[Source records]

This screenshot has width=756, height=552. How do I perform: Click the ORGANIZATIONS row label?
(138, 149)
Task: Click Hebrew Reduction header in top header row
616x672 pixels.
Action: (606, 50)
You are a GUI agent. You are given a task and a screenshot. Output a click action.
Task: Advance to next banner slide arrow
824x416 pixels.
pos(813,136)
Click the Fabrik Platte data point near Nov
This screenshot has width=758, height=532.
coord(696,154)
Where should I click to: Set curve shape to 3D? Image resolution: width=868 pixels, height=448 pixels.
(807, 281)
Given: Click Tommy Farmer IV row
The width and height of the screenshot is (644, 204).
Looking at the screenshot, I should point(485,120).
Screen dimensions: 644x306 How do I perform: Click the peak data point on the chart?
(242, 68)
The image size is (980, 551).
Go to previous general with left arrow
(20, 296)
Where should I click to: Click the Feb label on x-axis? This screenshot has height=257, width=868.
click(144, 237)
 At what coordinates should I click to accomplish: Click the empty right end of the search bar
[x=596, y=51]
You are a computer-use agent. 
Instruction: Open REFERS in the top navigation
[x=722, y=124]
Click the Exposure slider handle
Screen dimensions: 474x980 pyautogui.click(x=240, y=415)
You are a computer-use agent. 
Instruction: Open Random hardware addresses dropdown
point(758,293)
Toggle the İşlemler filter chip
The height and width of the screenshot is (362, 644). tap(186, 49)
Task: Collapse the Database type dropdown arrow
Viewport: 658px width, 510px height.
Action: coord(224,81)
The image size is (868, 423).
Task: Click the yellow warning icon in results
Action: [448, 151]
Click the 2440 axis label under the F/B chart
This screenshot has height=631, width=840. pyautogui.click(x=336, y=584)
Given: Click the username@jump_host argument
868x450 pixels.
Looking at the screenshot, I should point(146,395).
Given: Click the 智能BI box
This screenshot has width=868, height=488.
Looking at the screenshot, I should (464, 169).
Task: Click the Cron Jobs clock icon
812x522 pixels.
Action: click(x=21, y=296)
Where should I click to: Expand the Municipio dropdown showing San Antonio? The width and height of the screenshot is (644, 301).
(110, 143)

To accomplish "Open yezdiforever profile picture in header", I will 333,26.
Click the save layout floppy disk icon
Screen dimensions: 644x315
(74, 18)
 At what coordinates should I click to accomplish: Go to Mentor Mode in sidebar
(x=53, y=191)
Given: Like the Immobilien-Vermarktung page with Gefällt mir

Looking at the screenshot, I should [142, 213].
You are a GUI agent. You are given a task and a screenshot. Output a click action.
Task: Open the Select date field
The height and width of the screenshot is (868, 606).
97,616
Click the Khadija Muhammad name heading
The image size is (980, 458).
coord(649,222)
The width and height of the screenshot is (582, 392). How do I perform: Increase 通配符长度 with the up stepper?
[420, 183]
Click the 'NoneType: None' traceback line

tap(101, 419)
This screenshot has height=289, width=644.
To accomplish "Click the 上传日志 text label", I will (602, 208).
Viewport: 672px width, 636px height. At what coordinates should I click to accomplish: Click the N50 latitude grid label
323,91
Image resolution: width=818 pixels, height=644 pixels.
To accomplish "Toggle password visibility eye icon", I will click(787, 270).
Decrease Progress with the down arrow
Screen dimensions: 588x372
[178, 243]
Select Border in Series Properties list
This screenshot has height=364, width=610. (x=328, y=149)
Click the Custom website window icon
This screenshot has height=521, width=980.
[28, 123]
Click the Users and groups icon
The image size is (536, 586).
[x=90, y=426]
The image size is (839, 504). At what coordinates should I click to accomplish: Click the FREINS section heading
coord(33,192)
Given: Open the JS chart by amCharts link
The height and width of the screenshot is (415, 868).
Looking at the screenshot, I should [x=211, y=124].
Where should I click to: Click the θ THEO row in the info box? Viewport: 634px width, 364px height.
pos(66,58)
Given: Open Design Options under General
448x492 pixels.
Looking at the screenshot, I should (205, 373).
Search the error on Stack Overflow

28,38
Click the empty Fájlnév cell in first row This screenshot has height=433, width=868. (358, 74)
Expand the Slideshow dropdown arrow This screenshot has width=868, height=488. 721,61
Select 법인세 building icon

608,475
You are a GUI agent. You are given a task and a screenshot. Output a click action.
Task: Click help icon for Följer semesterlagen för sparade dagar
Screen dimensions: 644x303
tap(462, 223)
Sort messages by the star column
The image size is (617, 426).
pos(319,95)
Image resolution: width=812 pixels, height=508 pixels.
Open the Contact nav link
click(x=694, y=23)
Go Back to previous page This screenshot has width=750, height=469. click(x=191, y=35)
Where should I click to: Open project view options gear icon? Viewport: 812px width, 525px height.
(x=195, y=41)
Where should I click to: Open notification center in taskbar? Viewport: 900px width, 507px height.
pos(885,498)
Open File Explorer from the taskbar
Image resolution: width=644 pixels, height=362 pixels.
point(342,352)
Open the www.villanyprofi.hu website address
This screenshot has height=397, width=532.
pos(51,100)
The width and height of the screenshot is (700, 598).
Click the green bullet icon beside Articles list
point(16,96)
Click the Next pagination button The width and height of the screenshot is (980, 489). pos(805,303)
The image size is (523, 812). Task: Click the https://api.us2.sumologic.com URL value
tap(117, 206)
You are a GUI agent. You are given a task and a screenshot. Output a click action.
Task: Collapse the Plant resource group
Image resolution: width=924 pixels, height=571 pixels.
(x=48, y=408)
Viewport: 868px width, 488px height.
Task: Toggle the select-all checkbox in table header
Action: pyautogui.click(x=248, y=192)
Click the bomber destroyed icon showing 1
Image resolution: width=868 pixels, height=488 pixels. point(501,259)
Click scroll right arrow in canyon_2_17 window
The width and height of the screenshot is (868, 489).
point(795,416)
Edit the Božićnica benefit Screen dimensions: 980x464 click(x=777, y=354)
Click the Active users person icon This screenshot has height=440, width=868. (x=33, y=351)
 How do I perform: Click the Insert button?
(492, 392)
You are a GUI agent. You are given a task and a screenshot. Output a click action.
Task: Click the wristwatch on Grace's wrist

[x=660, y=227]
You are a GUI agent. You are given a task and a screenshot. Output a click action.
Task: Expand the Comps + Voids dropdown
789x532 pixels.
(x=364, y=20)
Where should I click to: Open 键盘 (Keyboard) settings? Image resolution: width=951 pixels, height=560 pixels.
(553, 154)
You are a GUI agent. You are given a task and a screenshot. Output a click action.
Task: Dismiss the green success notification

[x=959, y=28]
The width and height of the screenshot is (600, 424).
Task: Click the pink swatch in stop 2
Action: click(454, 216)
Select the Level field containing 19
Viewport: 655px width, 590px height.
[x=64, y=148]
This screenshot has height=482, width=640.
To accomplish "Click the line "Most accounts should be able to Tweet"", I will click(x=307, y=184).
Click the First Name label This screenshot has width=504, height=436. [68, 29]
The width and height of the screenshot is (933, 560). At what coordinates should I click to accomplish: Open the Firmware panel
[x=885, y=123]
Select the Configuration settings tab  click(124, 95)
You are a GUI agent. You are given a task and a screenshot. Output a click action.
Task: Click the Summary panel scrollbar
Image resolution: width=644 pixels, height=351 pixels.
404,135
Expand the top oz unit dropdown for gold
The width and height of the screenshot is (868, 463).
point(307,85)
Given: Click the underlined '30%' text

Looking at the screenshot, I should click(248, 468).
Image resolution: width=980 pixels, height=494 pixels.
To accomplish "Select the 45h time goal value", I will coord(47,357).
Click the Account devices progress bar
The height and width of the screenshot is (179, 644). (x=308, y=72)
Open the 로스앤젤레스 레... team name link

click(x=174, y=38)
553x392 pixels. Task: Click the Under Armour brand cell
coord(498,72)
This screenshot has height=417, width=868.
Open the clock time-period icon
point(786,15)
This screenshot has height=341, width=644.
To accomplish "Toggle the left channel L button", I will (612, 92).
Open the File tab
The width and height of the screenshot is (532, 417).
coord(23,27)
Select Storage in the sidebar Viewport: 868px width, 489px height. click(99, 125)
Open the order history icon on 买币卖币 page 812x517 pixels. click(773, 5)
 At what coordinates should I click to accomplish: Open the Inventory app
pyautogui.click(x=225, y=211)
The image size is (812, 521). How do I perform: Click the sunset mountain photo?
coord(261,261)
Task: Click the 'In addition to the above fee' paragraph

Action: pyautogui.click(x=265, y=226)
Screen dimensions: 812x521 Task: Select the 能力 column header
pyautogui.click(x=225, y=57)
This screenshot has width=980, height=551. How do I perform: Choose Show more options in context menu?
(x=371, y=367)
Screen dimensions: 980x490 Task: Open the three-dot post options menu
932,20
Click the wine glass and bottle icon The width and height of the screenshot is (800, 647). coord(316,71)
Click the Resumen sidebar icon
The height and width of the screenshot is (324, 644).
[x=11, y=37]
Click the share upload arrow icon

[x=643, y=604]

| Work item |
In the data above, start at the line that has "The width and height of the screenshot is (933, 560).", stop after the line that has "Open the File tab", and print every line in between exactly as it stands.

| Solution for this task |
The width and height of the screenshot is (933, 560). At what coordinates should I click to accomplish: Open the Firmware panel
[x=885, y=123]
Select the Configuration settings tab  click(124, 95)
You are a GUI agent. You are given a task and a screenshot. Output a click action.
Task: Click the Summary panel scrollbar
Image resolution: width=644 pixels, height=351 pixels.
404,135
Expand the top oz unit dropdown for gold
The width and height of the screenshot is (868, 463).
point(307,85)
Given: Click the underlined '30%' text

Looking at the screenshot, I should click(248, 468).
Image resolution: width=980 pixels, height=494 pixels.
To accomplish "Select the 45h time goal value", I will coord(47,357).
Click the Account devices progress bar
The height and width of the screenshot is (179, 644). (x=308, y=72)
Open the 로스앤젤레스 레... team name link

click(x=174, y=38)
553x392 pixels. Task: Click the Under Armour brand cell
coord(498,72)
This screenshot has height=417, width=868.
Open the clock time-period icon
point(786,15)
This screenshot has height=341, width=644.
To accomplish "Toggle the left channel L button", I will (612, 92).
Open the File tab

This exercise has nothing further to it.